Why is this happening?

Think of the artist's training data as a massive library of millions of old photos and their captions. In real life, when people describe photos, they often naturally say, "Here is a tree on the left and a house on the right." Because the artist read so many of these, they learned a shortcut: "First word = Left side."

They didn't learn to look at the world to figure out where things go; they learned to listen to the order of words. It's like a student who memorized that "Question 1 is always on the left page" instead of actually learning how to read the book.

The Experiment: The "Swap Test"

The researchers built a special test called OTS-BENCH to catch this behavior. It's like a magic trick:

  1. The Setup: They ask the artist to draw two things, like a "Left-Hand" and a "Right-Hand."
  2. The Trick: They ask the same question twice, but they swap the order of the words.
    • Prompt A: "Draw a Left-Hand and a Right-Hand."
    • Prompt B: "Draw a Right-Hand and a Left-Hand."
  3. The Result: If the artist is smart, both pictures should look the same (Left-Hand on the left, Right-Hand on the right). But because of the bias, the artist draws the Left-Hand on the left for both prompts. In the second prompt, they accidentally put the "Right-Hand" on the left side, which is confusing and wrong!

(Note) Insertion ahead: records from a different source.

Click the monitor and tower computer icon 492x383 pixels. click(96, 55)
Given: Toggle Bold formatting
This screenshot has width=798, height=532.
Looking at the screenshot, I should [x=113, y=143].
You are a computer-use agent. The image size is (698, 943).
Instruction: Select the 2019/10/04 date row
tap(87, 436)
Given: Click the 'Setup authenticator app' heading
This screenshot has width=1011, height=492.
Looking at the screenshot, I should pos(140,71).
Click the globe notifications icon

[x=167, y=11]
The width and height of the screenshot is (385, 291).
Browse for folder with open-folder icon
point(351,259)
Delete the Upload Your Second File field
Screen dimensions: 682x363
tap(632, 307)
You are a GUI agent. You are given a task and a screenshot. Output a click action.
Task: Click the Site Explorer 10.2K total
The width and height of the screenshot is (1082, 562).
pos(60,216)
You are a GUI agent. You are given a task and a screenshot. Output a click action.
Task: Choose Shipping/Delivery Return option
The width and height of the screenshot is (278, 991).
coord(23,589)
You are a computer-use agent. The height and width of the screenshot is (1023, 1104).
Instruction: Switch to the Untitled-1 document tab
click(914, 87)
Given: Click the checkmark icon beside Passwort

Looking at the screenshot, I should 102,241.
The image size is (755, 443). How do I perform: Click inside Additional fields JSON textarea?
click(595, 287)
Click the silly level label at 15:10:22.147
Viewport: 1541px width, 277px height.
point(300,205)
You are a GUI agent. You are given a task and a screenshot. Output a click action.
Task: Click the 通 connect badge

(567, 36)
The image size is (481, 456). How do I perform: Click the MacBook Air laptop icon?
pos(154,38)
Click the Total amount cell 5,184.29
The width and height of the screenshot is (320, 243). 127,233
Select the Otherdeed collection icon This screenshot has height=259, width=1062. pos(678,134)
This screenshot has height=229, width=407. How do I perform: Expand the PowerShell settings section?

They found that almost all modern AI artists do this. They are so obsessed with the order of words that they break the rules of reality.

The Fix: Breaking the Habit

The researchers discovered that this "bad habit" happens very early in the drawing process. It's like the artist decides the layout of the room in the first few seconds of sketching, before they even start adding details.

They tried two ways to fix it:

  1. The "Mirror Trick" (Fine-Tuning): They showed the artist the same picture twice. Once normally, and once flipped like a mirror image, but with the same caption. This forced the artist to realize, "Hey, the words 'Cat and Dog' can mean a cat on the left OR a cat on the right!" This broke the rigid connection between word order and position.
  2. The "Blind Start" (Timing): They told the artist to start drawing the scene without naming the specific animals first. They said, "Draw two animals," let the artist decide where they go, and then said, "Okay, now make the left one a cat and the right one a dog." This stopped the artist from locking the positions too early based on word order.

The Takeaway

This paper is a wake-up call. It shows that even our most advanced AI artists are taking shortcuts. They aren't truly understanding the world; they are just following a pattern they learned from the internet.

The Moral of the Story: Just because you say "A and B" doesn't mean A has to be on the left. We need to teach AI to look at the meaning of the sentence, not just the order of the words, so they can draw the world correctly, not just the way we happened to type it.